At least most of the internet agrees with me. That definitely makes the sell a little bit easier.
Half of the reason why I was willing to give Saga a chance was because I knew the writer's previous work, Ex Machina and Y: the Last Man. Ex Machina in particular stuck with me, tbh, probably because I have lots of technopathy feelings. It's the story of a superhero who has hung up his cape, such as it ever was, and runs for office as mayor of New York City and wins. It deals with the after effects of his time as a super hero (while he's still super powered, of course) and the political battles he needs to fight as mayor. It's never a particularly strong critique of superhero tropes or a particularly strong commentary on the nature of politics, but what it does do is just as important. It explores the interactions and intersections between the two, superheroism and politics, with unflinching honesty and genuine care.
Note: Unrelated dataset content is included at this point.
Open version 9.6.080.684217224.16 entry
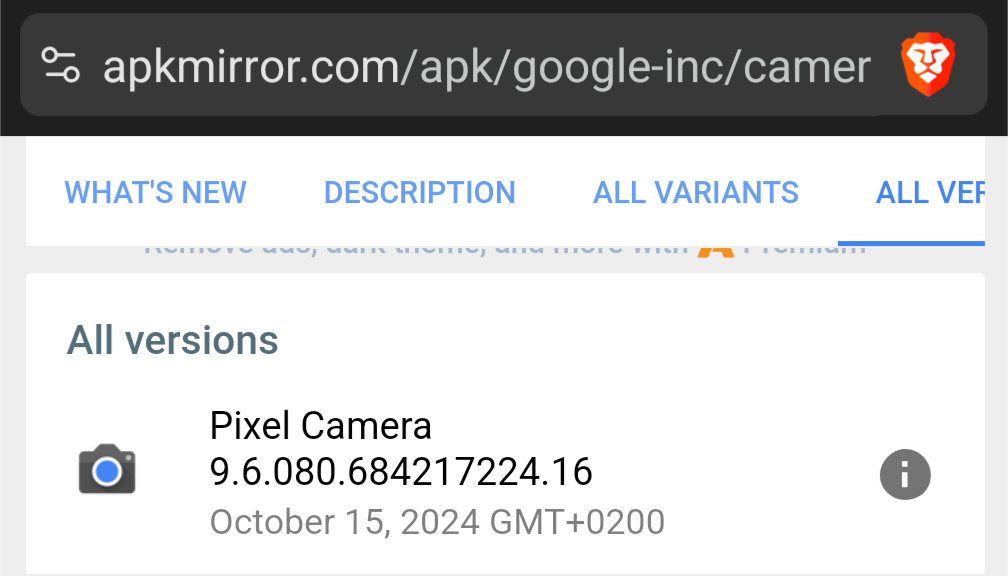The height and width of the screenshot is (576, 1008). point(401,472)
And that's why you should read Saga.
Saga is about taking something that sounds kind of ridiculous on paper and making honest and funny. It doesn't shy away from those giddy science fantasy feelings of awe and adoration and wonder, but also it refuses to glorify war or use love as a magical spackle to fix all relationship problems or make bounty hunters cool rather than kind of pathetic and sad. At the heart of the series is a story about marriage and childrearing and family and how genuinely difficult all of those things are, exaggerated as they may be by the science fantasy setting. It takes that world and shades it full of feelings. Not the reflected feelings for hero's journey stories or fantasy stories long past, but feelings for these particular characters, these particular foibles and successes.
Oh, and not everyone is white.
Plus, the art is gorgeous.
Okay, caveat time. Some of the reason why it sounds so terrible is because early on, some elements feel like they were birthed from the brain of a teenage boy who has been unleashed on an HBO TV show. Whoa, sex and violence and cursing? I can do it however much I want wherever I want? Let's introduce a character while he's fucking another character! Let's have alien giants with huge balls! Let's have a female alien bounty hunter wander around topless! But those elements never overwhelm the story and they settle and recede into the background as the comic moves on.
Also, it takes forever for new issues and new volumes to come out, but that's probably to be expected considering how good it is.
Volume 4 comes out this month! I am so excited to get to read it.